The modern question should be: Is Uncle Sam defaulting? or are the New Deal enemies using the threat to destroy Social Security?
Who can deny that slavery separated and destroyed the structure of black families? It took away the right of the father to protect and support his wife and children; it destroyed the mother’s ability to be a homemaker, and to nurture her children; and each new generation was more lost from its roots. Then Lincoln was killed, and all his hopes for a benevolent reconstruction era went with him. After the civil war, blacks were used by both parties for their own purposes, and they didn’t get the support they needed to integrate into white society. That combined with racism and an endemic low self-esteem, kept most blacks from making any progress as citizens in their communities. They established black churches, and this was a great help for them to come together and organize as a group, but white neglect has kept most of them struggling to survive. It seems a miracle to me that so many black people have done so well, considering all the strikes against them since the days of slavery. And the ones who are not rising above the culture of despair need our help and understanding, not our bigotry. We must put away our arrogance, and ask ourselves just how well our race would have done if the situation had been reversed?
And the question remains……How do we help people to become better, happier members of our society?
Geoff:
Before you went off on your Social Science mini-essay you rankled an old English professor. Loathe is a perfectly good word & you could have used it if you had structured your sentence properly.
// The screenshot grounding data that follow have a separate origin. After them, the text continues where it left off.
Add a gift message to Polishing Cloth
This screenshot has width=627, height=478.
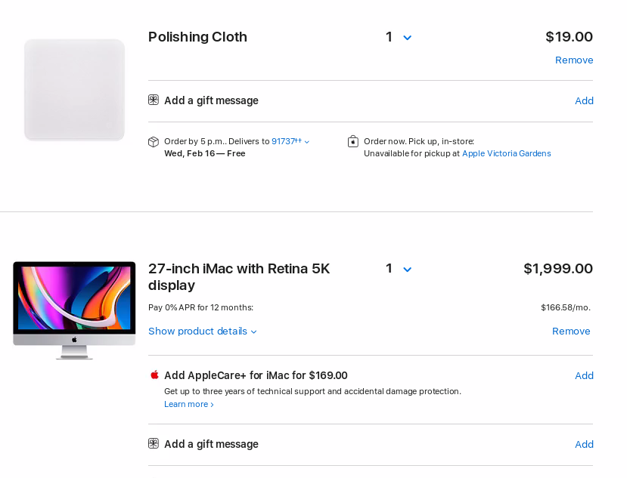coord(584,100)
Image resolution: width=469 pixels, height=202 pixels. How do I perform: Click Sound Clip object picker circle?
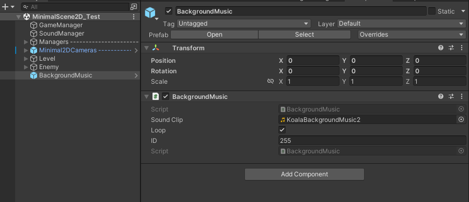point(461,120)
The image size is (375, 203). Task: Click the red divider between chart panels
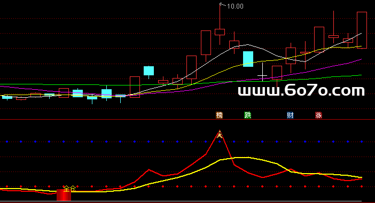[x=188, y=119]
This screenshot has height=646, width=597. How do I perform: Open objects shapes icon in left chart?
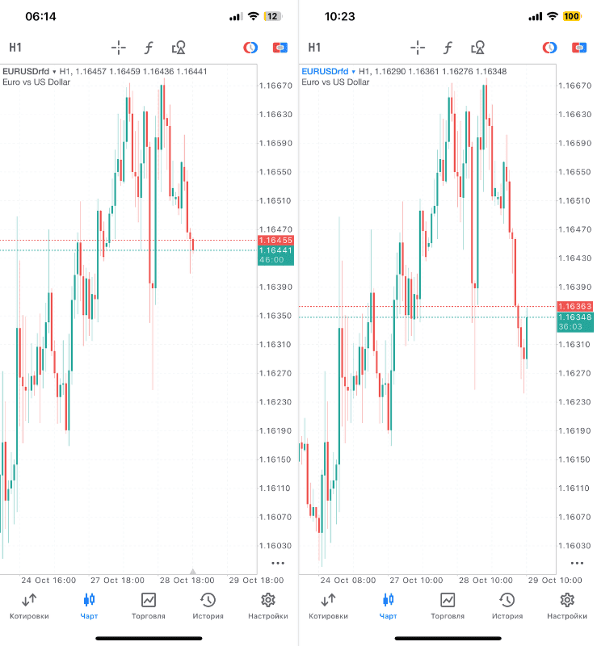click(x=179, y=48)
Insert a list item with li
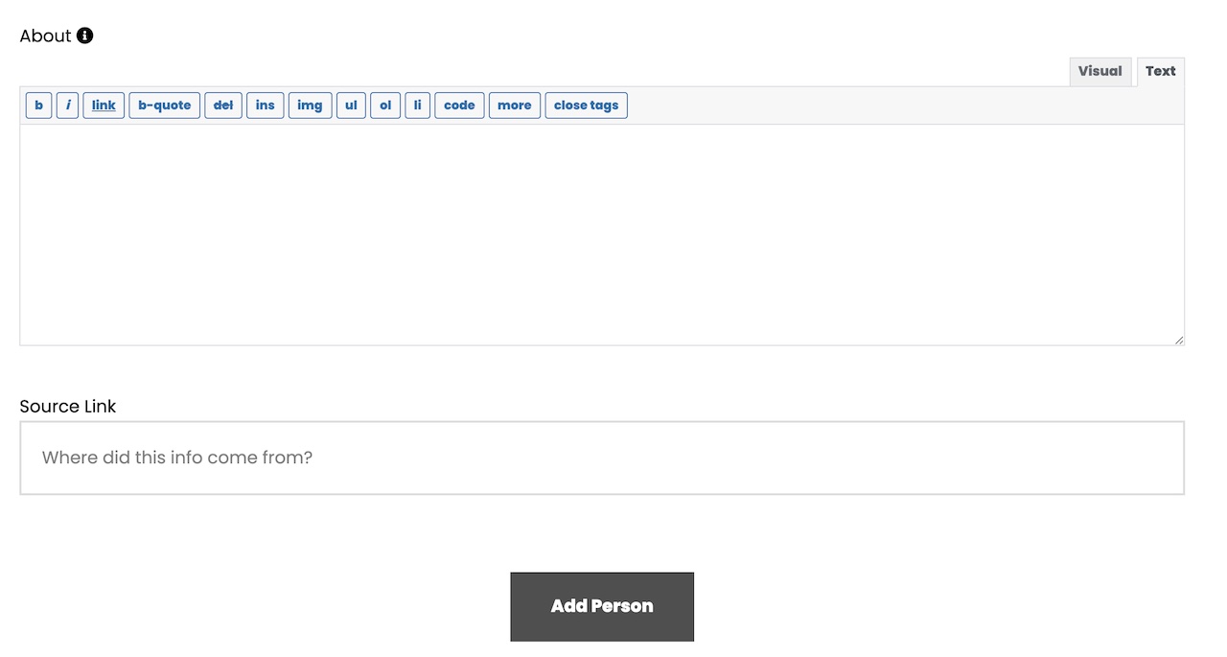Screen dimensions: 1227x657 tap(417, 106)

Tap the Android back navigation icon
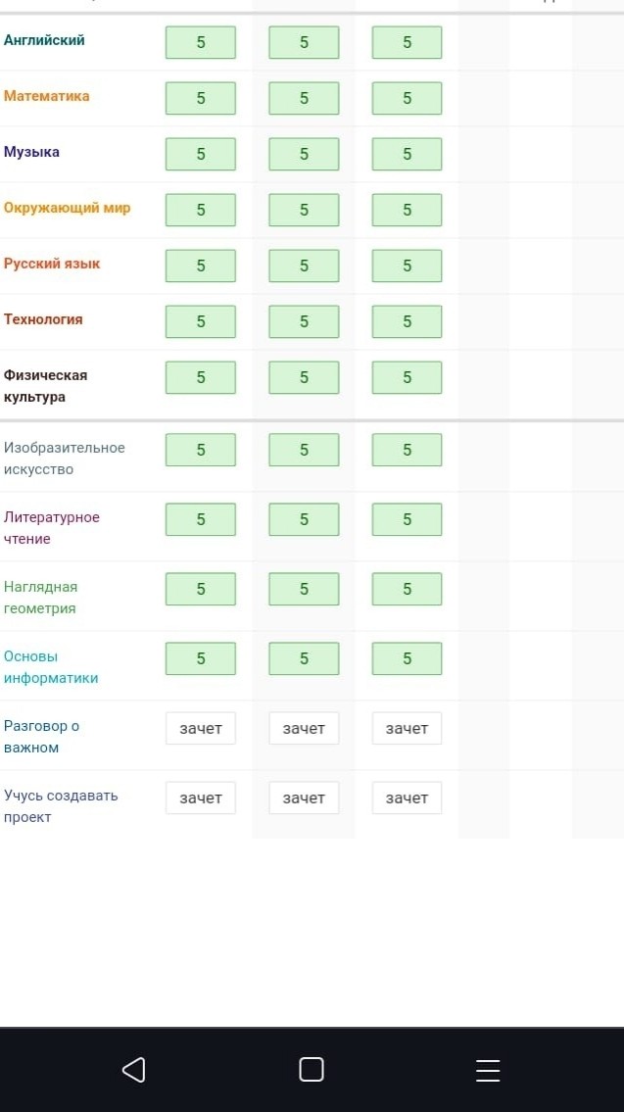pyautogui.click(x=134, y=1070)
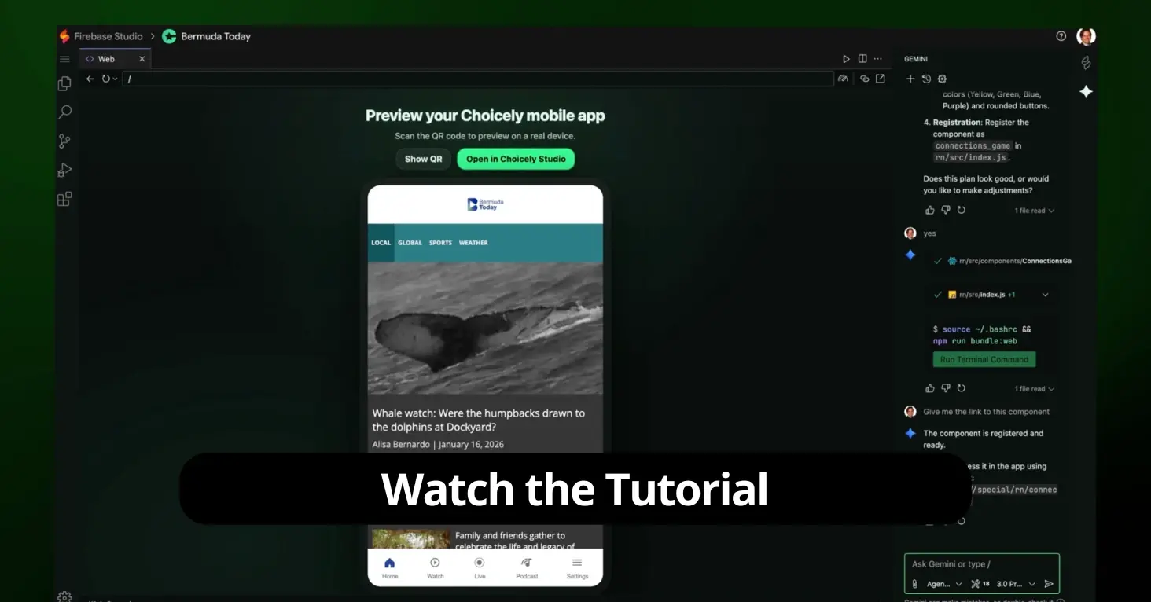Give a thumbs up to Gemini's plan response
The width and height of the screenshot is (1151, 602).
tap(929, 210)
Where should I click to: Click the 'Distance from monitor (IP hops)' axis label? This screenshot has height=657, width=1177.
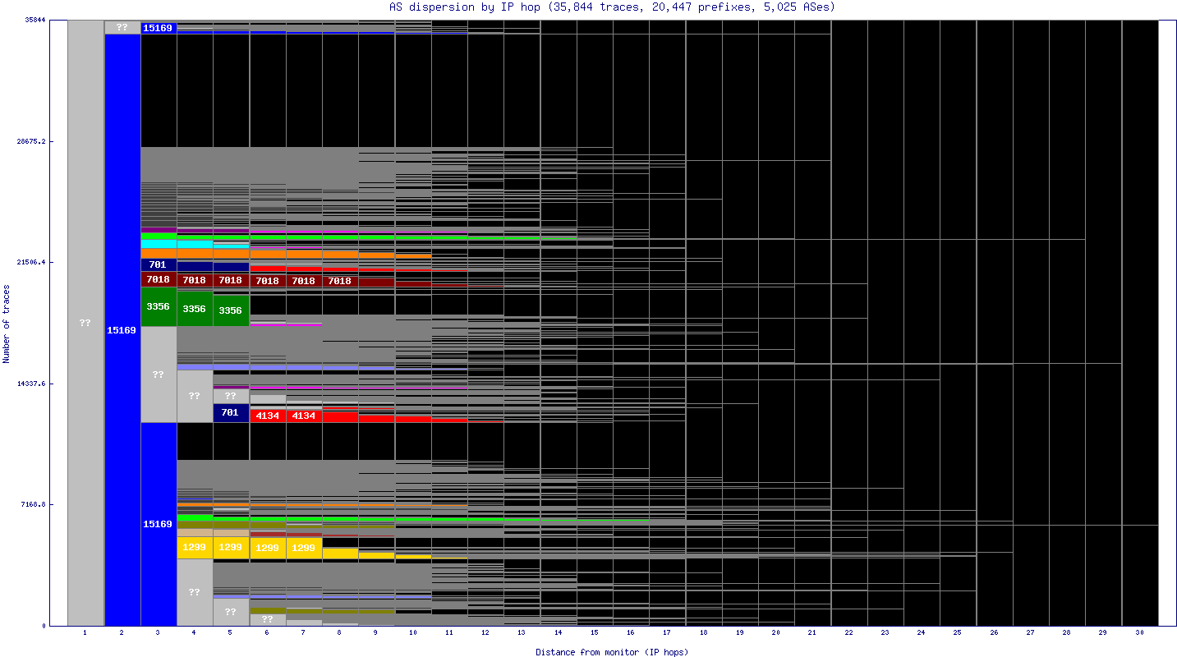(x=612, y=652)
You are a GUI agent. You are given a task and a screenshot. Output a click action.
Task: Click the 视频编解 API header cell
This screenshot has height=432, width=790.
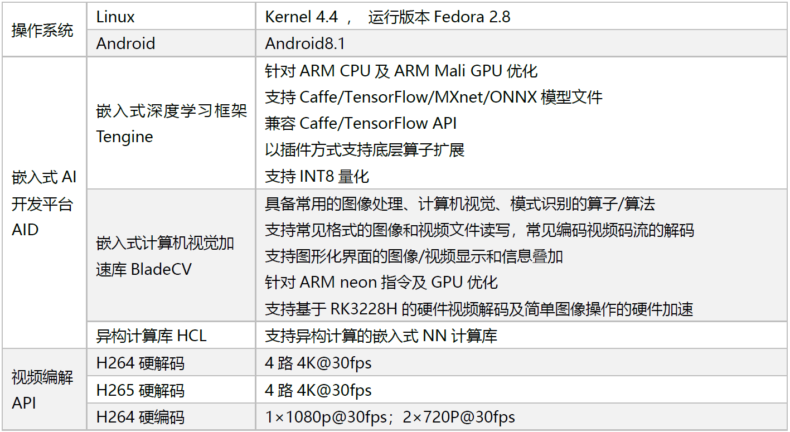[44, 389]
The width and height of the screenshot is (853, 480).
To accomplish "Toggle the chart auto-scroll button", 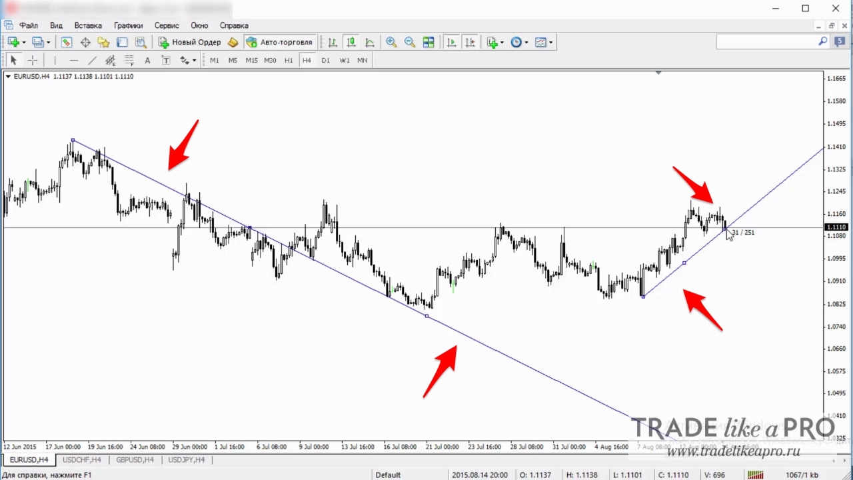I will [x=451, y=42].
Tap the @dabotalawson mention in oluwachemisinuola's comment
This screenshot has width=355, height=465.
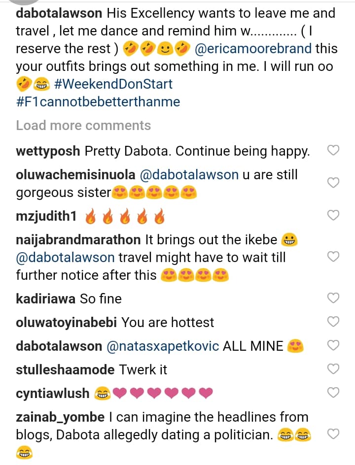click(189, 174)
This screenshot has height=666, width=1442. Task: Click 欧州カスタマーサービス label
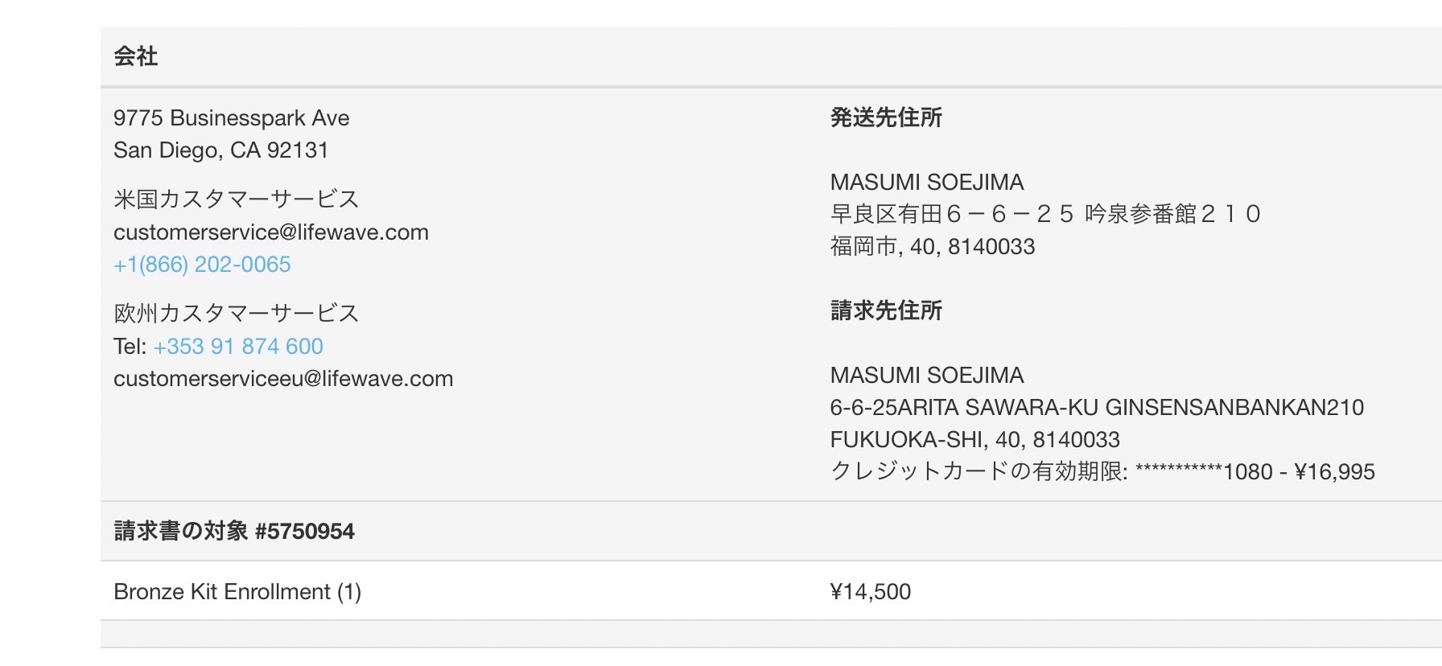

If instead of a verb you meant a meaningful adjective you were safe if you would have removed the ‘e’.
The disdain for Moynihan here is clear enough, though the rationale for it is not. “Culture of poverty” applies to humans with a wide range of complexions, facial structures, and languages, and Moynihan was simply insightful in recognizing the chains of dependency that the progressive warfare/welfare state was forging around the minds of those who relied on its promises, as well as the bogus foundations of those promises, e.g., the infamous “Trust Funds”, supposedly fed by a cash flow from FICA taxes in excess of current benefit payouts, but in fact stuffed with sovereign state IOU’s emblematic of the expropriation of these cash flows to fund the latest war spending or other vote-buying pork for the benefit of incumbent re-election efforts.
In my Carolina Piedmont community we encounter European, African, and Latin American households which answer to this description, as well as those over the same human ranges who are “low income” (the area has been in an economic decline well before the current depression) but full of hope, family connectedness, and investment in the future of their posterity. The difference is that the latter are consciously disconnected from the dysfunctional culture that inhabits the media empires you dissect on this site. What a waste of time and distraction from the substantive issues of life these empires promote!
“In the end, Cohen’s suggestion that Moynihan’s racist views are back in academic vogue”
Wow, Moynihan made it quite clear that he considered any genetic differences between races in terms of capability or potential as pure fiction. Said just that fairly explicitly in fact.
But, he dared to consider factors that might [departing from Liberal orthodoxy] also contribute to Black poverty, and in DEPARTING FROM ORTHODOXY *MUST* BE RACIST.
Hopefully others here can see precisely what the Times was talking about in terms of academic fascism. Sad that it should get expressed in a journal that purports to expose the hypocrisy of others.